Re: [patch 1/4] sched/mmcid: Prevent live lock on task to CPU mode transition

From: Mathieu Desnoyers

Date: Fri Jan 30 2026 - 10:25:02 EST


On 2026-01-29 16:20, Thomas Gleixner wrote:
Ihor reported a BPF CI failure which turned out to be a live lock in the
MM_CID management. The scenario is:

A test program creates the 4th child, which means the MM_CID users become

It would be clearer to talk in terms of threads, e.g. "creates the 5th
thread". AFAIR threads are "siblings", so I'm not sure that the
parent/child relationship really applies here.

more than the number of CPUs (four in this example), so it switches to per
CPU ownership mode.

At this point each live task of the program has a CID associated.

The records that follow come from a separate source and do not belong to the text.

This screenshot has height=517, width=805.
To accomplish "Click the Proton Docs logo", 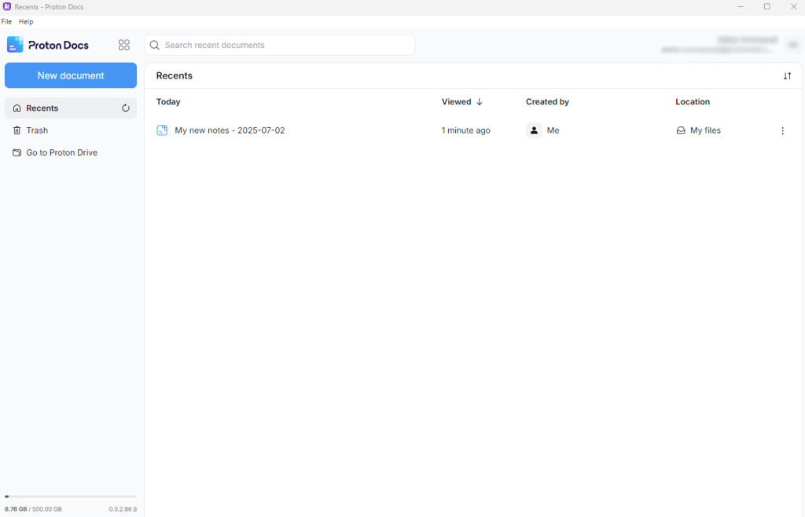I will pos(48,45).
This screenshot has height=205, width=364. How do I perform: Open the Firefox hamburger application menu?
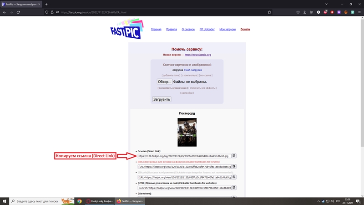pyautogui.click(x=359, y=12)
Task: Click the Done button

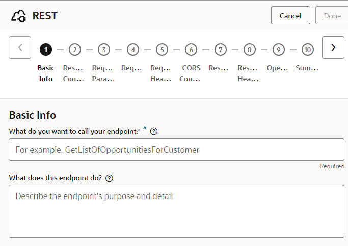Action: (x=332, y=16)
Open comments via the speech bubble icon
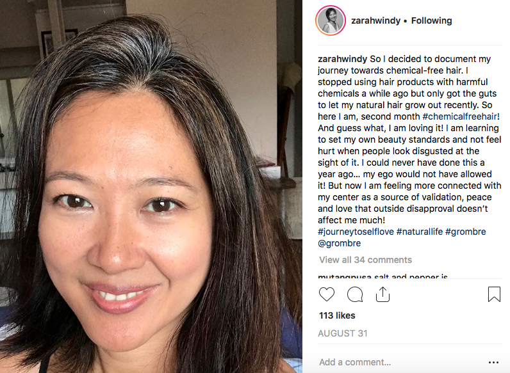 click(355, 294)
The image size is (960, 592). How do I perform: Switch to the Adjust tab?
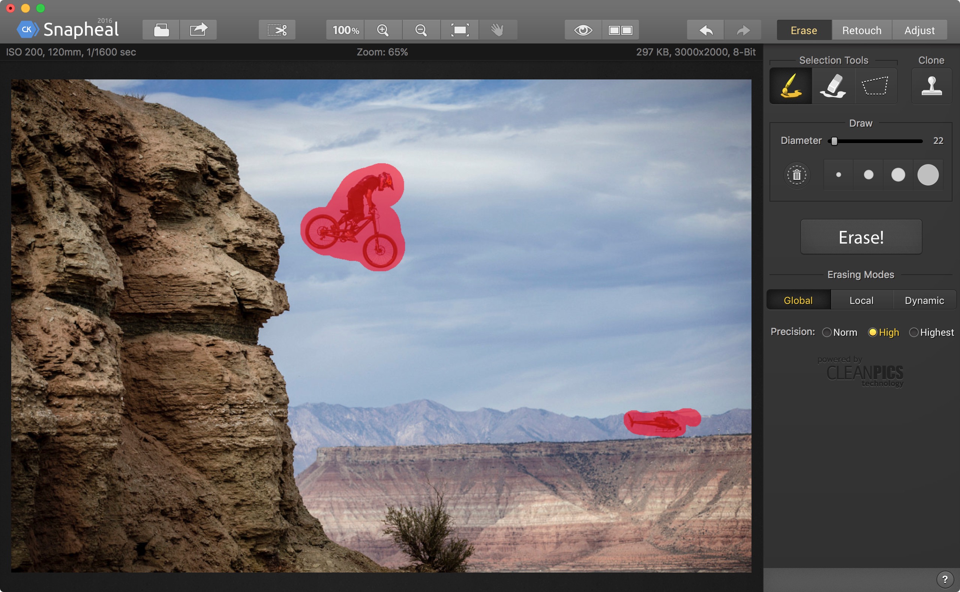920,30
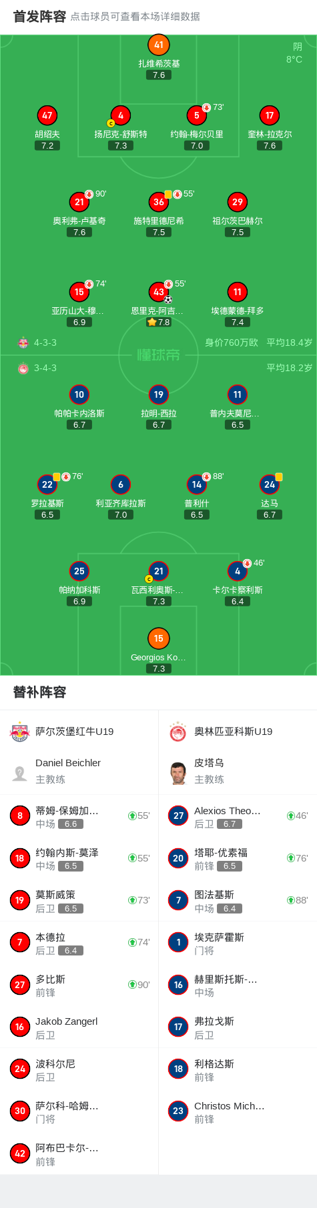Click 奥林匹亚科斯U19 team name
The image size is (317, 1208).
pos(234,732)
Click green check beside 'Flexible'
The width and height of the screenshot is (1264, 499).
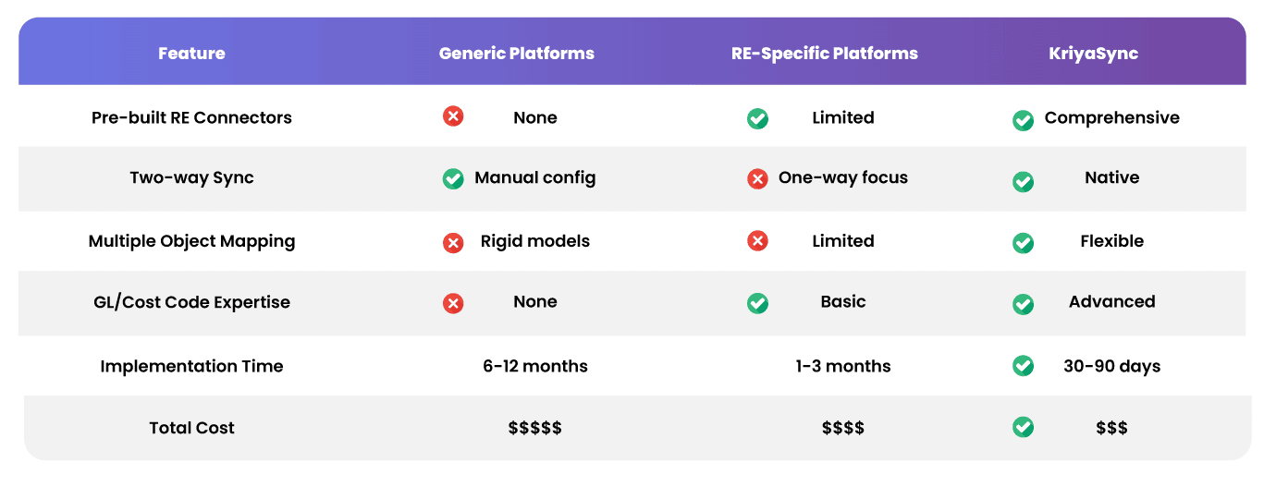click(x=1023, y=243)
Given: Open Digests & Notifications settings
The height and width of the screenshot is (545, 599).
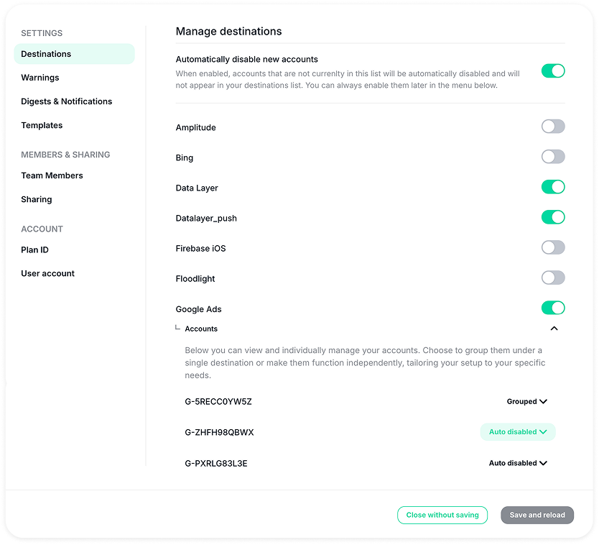Looking at the screenshot, I should pos(66,101).
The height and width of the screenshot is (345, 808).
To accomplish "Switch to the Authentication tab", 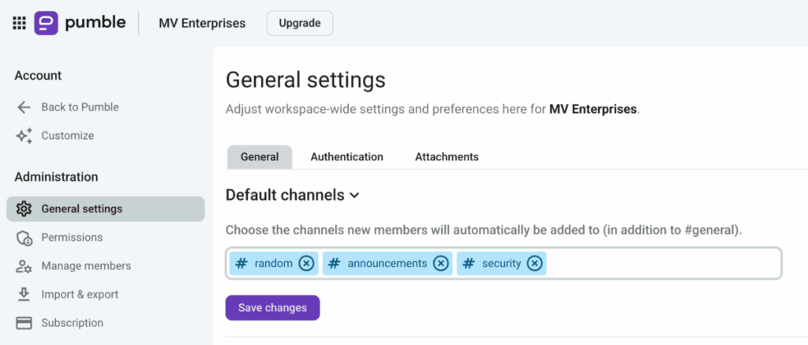I will (x=347, y=157).
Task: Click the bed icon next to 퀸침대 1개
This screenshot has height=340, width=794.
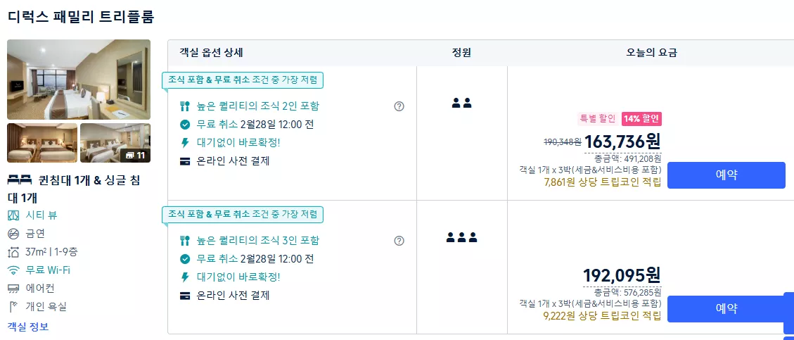Action: [x=20, y=180]
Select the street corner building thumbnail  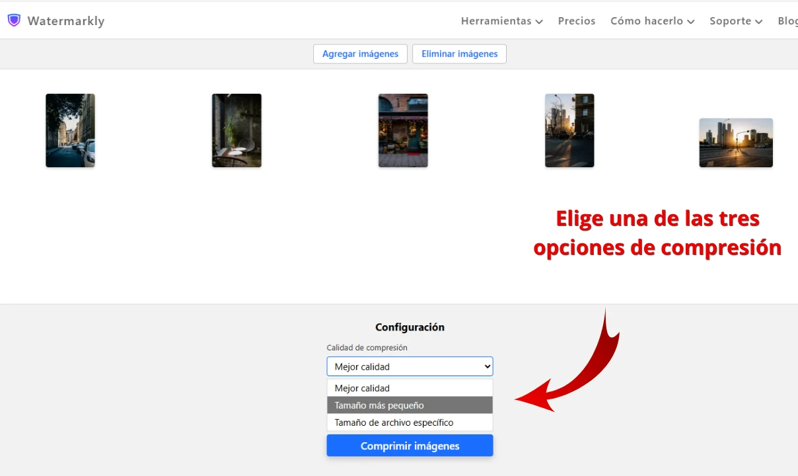click(x=569, y=130)
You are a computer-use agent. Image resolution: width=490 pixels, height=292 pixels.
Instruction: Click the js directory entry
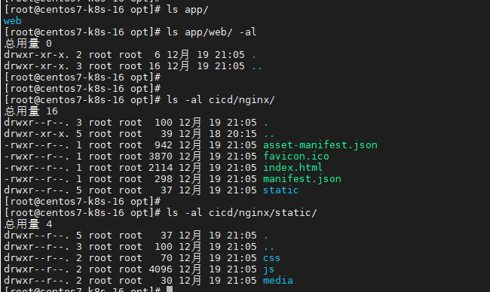(268, 269)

Assume
thread creation order assignment for simplicity.

T0 (main thread) CID0 runs fork() and creates T4
T1 (1st child) CID1

2nd thread and so on...

T2 (2nd child) CID2
T3 (3rd child) CID3
T4 (4th child) --- not visible yet

T0 sets mm_cid::percpu = true and transfers it's own CID to CPU0 where it

its

runs on and then starts the fixup which walks through the threads to
transfer the per task CIDs either to the CPU the task is running on or drop
it back into the pool if the task is not on a CPU.

During that T1 - T3 are free to schedule in and out before the fixup caught
up with them. Going through all possible permutations with a python script
revealed a few problematic cases. The most trivial one is:

T1 schedules in on CPU1 and observes percpu == true, so it transfers
it's CID to CPU1

its


T1 is migrated to CPU1 and schedule in observes percpu == true, but

I think you mean "to CPU2" here.

CPU2 does not have a CID associated and T1 transferred it's own to

its

[...]
+ *
+ * Aside of that this mechanism also ensures RT compability:

compatibility

[...]
@@ -10596,11 +10628,13 @@ void sched_mm_cid_fork(struct task_struc
if (!percpu)
mm_cid_transit_to_task(current, pcp);
else
- mm_cid_transfer_to_cpu(current, pcp);
+ mm_cid_transit_to_cpu(current, pcp);
}
if (percpu) {
mm_cid_fixup_tasks_to_cpus();
+ /* Clear the transition bit */
+ WRITE_ONCE(mm->mm_cid.transit, 0);

You should move this WRITE_ONCE at the end of
mm_cid_fixup_tasks_to_cpus() to keep the same pattern as for
mm_cid_fixup_cpus_to_tasks().

Thanks,

Mathieu


--
Mathieu Desnoyers
EfficiOS Inc.
https://www.efficios.com